Keyword Research for Beginners: A Step-by-Step SEO Guide

How to do SEO keyword research from scratch — search intent, volume vs difficulty, clustering, and turning keywords into pages that rank.

What is keyword research?

Keyword research is the process of finding the words and phrases people type into search engines, then deciding which ones are worth targeting with your content. It's the single highest-leverage SEO activity for a new site — get it right and every post you publish has a path to ranking. Get it wrong and you'll spend a year writing for queries no one searches.

The 4 types of search intent

Before chasing volume, classify intent. Google ranks pages that match intent — a brilliant guide can't outrank a basic product page for "buy X" because the intent is wrong.
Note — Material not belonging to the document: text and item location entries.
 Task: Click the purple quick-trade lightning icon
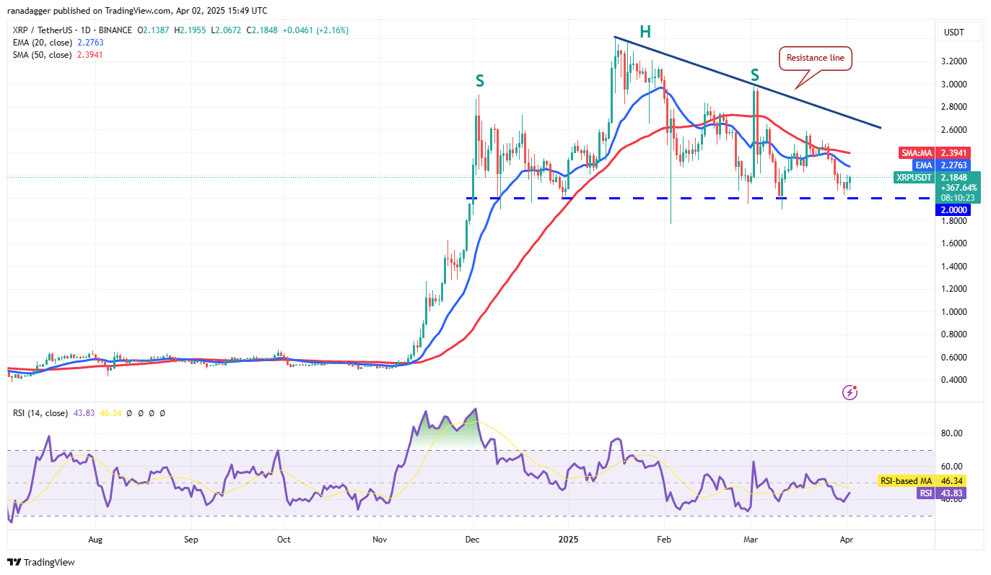[x=849, y=392]
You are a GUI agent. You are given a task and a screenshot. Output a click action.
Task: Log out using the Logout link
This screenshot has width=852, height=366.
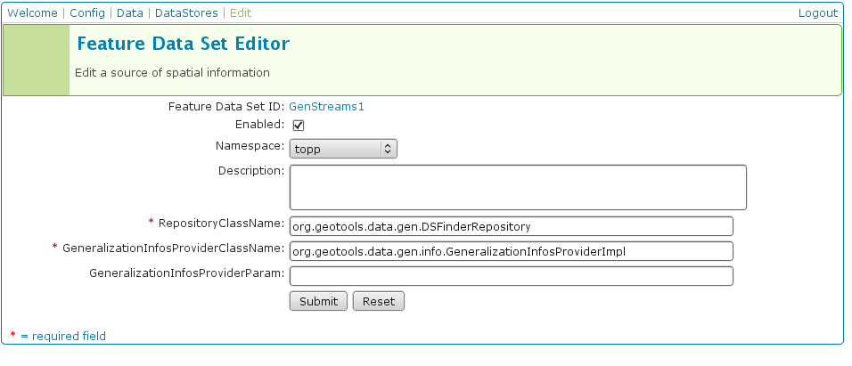tap(817, 13)
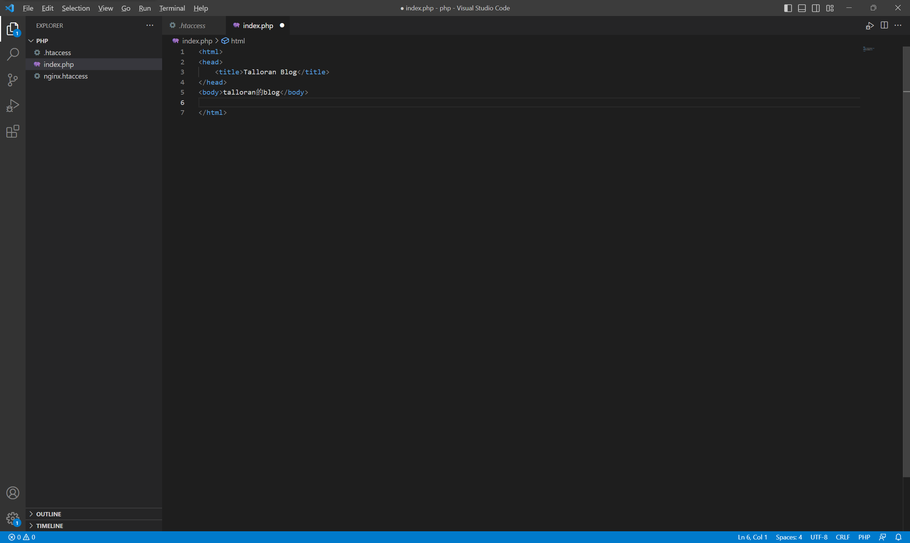Expand the OUTLINE section

pos(49,514)
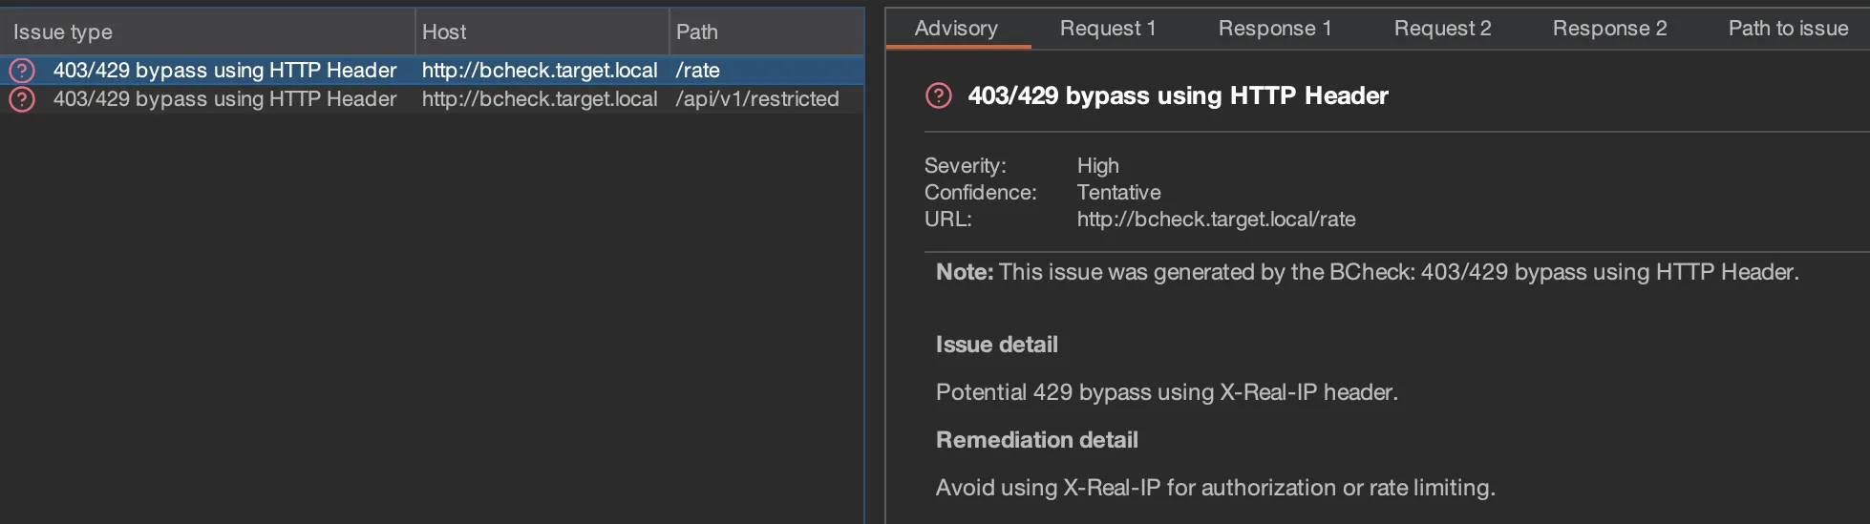
Task: Click the tentative-confidence icon on the /rate issue row
Action: (22, 70)
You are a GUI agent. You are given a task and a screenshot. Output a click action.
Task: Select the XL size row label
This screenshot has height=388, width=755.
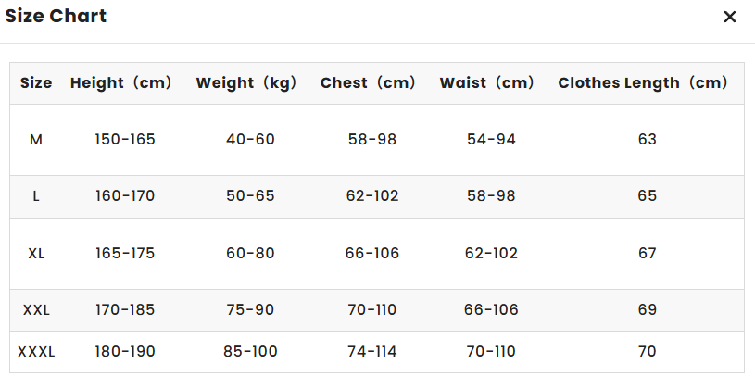tap(36, 253)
  1. Informational — "what is seo", "how to bake bread". Answer with a guide or blog post.
  2. Navigational — "facebook login", "nike running". User wants a specific site.
  3. Commercial investigation — "best CRM for small business", "iphone vs samsung". Answer with comparisons, reviews.
  4. Transactional — "buy iphone 15", "asana pricing". Answer with product/pricing pages.

The 4 metrics that actually matter

  • Search volume — monthly searches. Under 100 = niche, 100–1K = small, 1K–10K = solid, 10K+ = high demand.
  • Keyword difficulty (KD) — 0–100. New sites should target KD < 30 to start.
  • Cost per click (CPC) — what advertisers pay. High CPC = commercially valuable, not just popular.
  • SERP features — featured snippets, AI overviews, image packs. They shape how much organic clicks remain.

The 5-step process

1. Brainstorm seed keywords

List 5–10 phrases your ideal customer would search. Don't worry about volume yet. If you sell project management software: "project management", "task tracking", "team collaboration tool".

2. Expand with tools

Use Google autocomplete, "People also ask", "related searches", and a keyword research tool to generate variations. Aim for 100–300 candidate keywords.

3. Cluster by topic

Group related keywords that would be served by the same page. "best project management software", "top project management tools", and "project management software comparison" all map to one comparison post.

4. Score and prioritize

For each cluster, weigh volume against difficulty against business value. A KD 25 keyword with 800 searches and high buyer intent is gold. A KD 80 keyword with 50,000 searches and pure browsing intent is a trap for a new site.

5. Map keywords to pages

One primary keyword per page. Secondary keywords in H2s. Never write two pages targeting the same primary — they'll cannibalize each other.

Long-tail keywords: the new-site cheat code

A long-tail keyword is a specific 3–6 word phrase with lower volume but lower competition. "best free seo audit tool for shopify" instead of "seo tool". Long-tail keywords:

  • Are easier to rank for.
  • Have higher conversion rates (specific = high intent).
  • Add up — 100 long-tails @ 30 searches each = 3,000 visits.

Tools to use

  • Google Search Console — what you already rank for (free).
  • Google Trends — seasonality and rising terms (free).
  • Google autocomplete + People Also Ask — real query language (free).
  • SEO Smart Engine — site-specific opportunities pulled from your audit data.

Common keyword research mistakes

  1. Chasing volume over intent.
  2. Ignoring difficulty as a new site.
  3. Targeting the same keyword on multiple pages (cannibalization).
  4. Writing for keywords with no commercial value.
  5. Forgetting to refresh — re-do keyword research every 6–12 months as your site grows.
The best SEO strategy is targeting the easiest profitable keyword you haven't already ranked for — then doing it again next week.

Frequently asked questions

Q.What is keyword research in SEO?

Keyword research is the process of discovering and evaluating the search terms people use, then choosing which ones your pages should target. It's the foundation of every successful SEO strategy.

Q.How many keywords should one page target?

One primary keyword and 3–8 closely related secondary keywords. Targeting too many forces compromises that hurt ranking for all of them.

Q.Is keyword density still a ranking factor?

No. Google has used semantic understanding for over a decade. Write naturally, cover the topic thoroughly, and skip the 1–2% keyword density rules from 2010. Use our keyword density tool only as a quick sanity check for accidental stuffing.

Q.How do I find low-competition SEO keywords?

Filter for keyword difficulty under 30, then read the actual top-10 results. If they're all weak (thin content, low authority, no schema), the real-world competition is lower than the score suggests.

Q.Should I target high-volume keywords as a new site?

Usually no. Start with long-tail keywords (KD < 30, volume 100–1,000) and build authority. After 6–12 months you can credibly chase higher-volume terms.